- ASSIGNED TASK:
In the listing that follows, how many lines have the word "button" in them? Give only the number.

- DATA SUPPLIED:
===============
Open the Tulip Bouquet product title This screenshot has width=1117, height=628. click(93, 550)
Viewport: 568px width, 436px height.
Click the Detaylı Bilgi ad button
===============
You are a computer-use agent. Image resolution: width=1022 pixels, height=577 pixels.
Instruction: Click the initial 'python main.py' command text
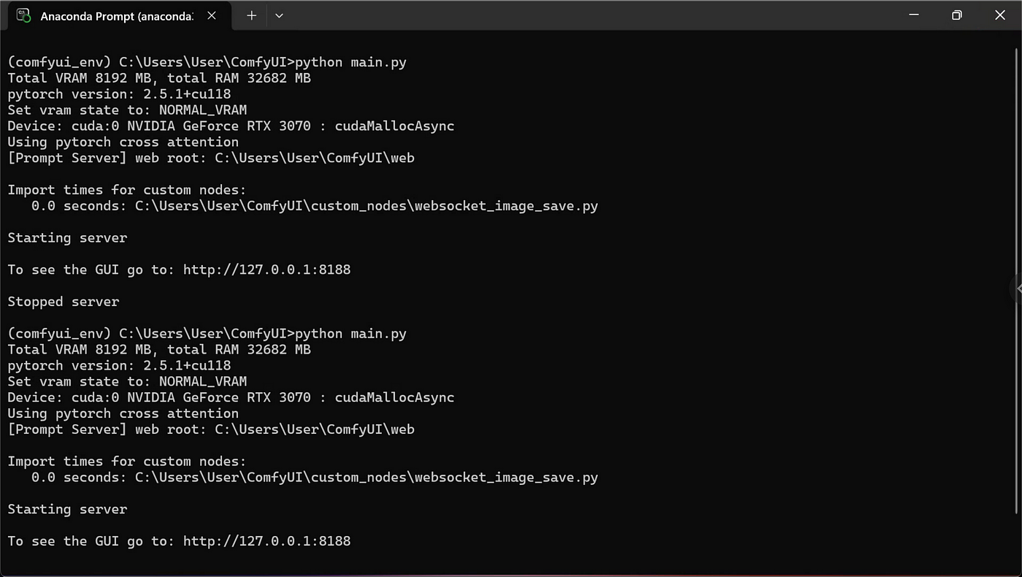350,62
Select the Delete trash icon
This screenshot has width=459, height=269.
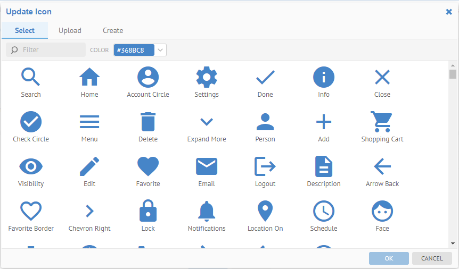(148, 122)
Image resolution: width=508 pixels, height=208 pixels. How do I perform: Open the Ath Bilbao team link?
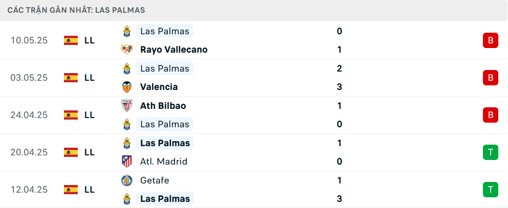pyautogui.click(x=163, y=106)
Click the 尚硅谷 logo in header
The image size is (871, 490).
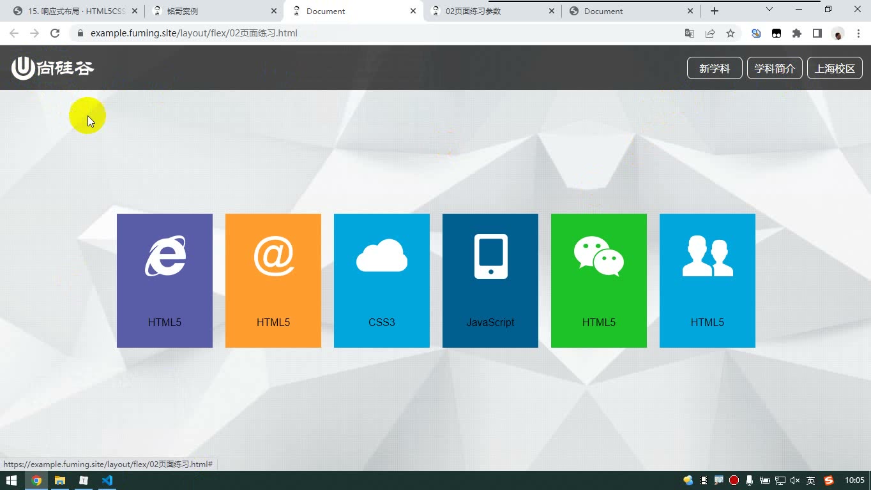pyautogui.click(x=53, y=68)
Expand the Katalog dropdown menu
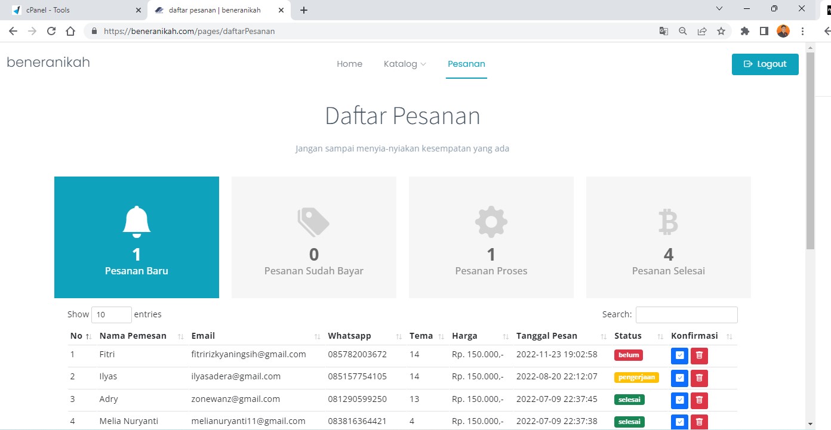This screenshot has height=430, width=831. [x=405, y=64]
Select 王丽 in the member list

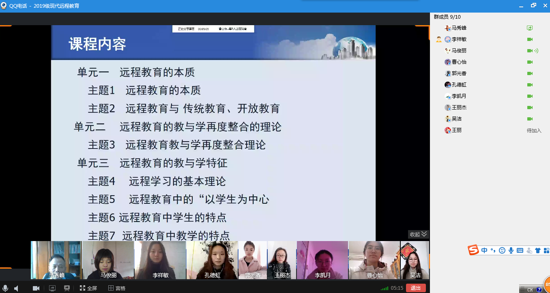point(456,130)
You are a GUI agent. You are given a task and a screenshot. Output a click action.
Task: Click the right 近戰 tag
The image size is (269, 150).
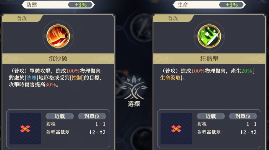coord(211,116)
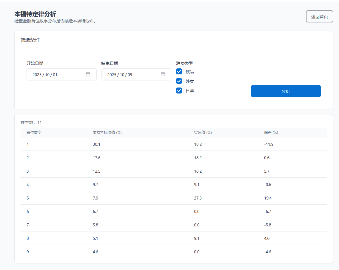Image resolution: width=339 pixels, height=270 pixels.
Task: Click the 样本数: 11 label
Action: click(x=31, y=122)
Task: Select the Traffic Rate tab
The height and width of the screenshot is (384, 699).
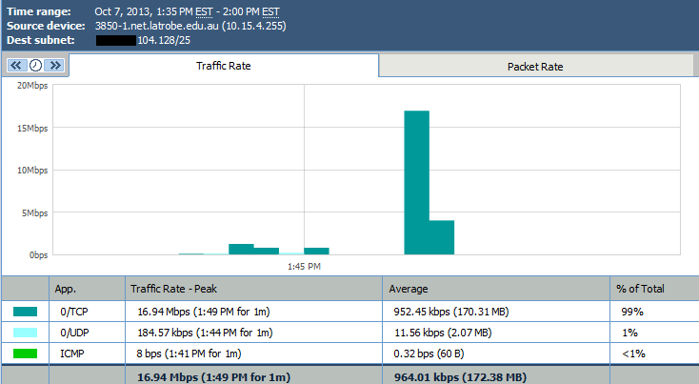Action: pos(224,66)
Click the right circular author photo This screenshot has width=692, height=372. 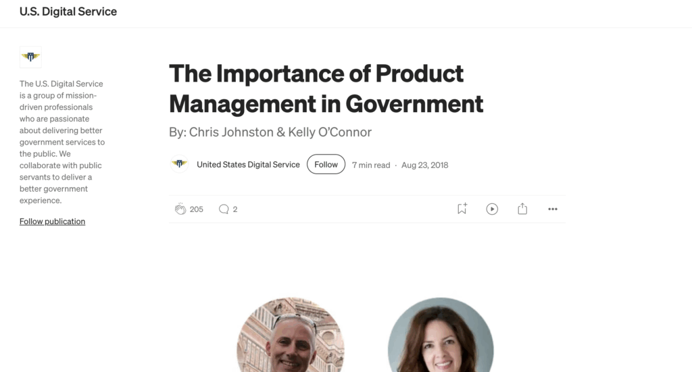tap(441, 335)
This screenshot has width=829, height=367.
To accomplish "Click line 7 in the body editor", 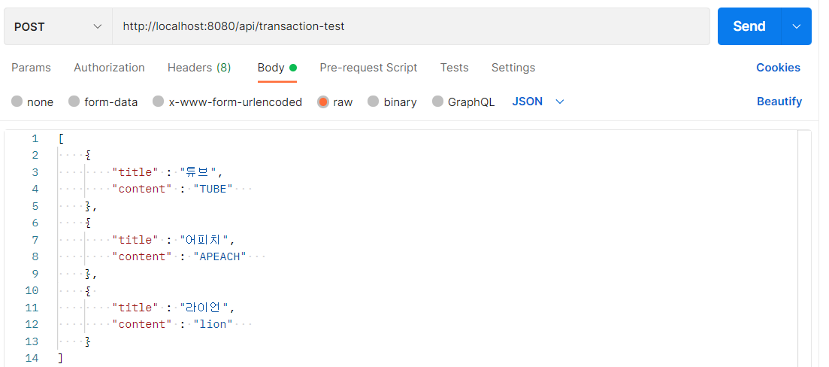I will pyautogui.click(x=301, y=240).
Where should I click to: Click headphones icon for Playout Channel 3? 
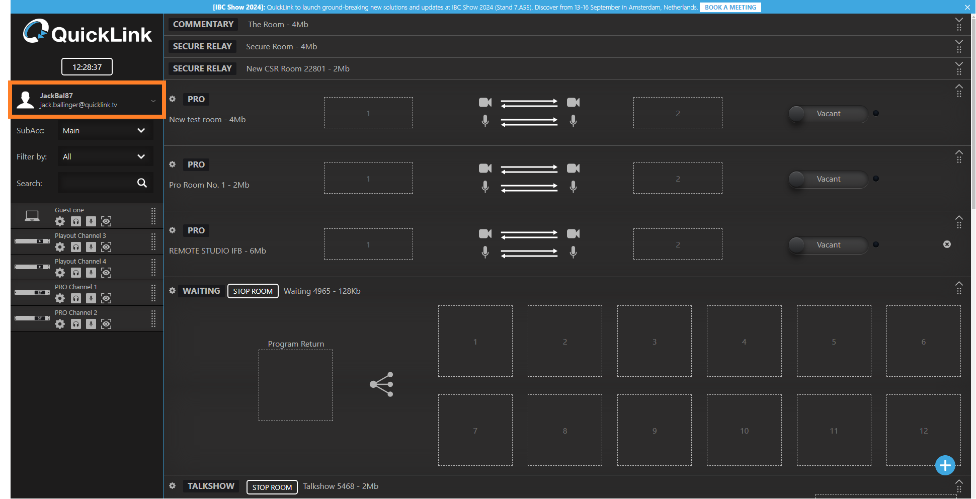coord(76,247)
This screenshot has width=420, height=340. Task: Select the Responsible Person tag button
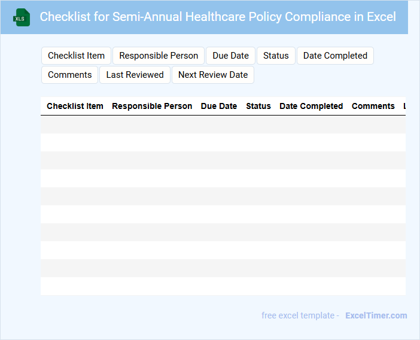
===============
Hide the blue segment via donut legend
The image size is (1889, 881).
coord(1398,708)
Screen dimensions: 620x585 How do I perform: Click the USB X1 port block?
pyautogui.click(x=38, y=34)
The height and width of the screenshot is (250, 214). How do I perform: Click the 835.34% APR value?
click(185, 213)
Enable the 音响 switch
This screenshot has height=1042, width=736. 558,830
===============
- RESULT FOR THIS TASK:
2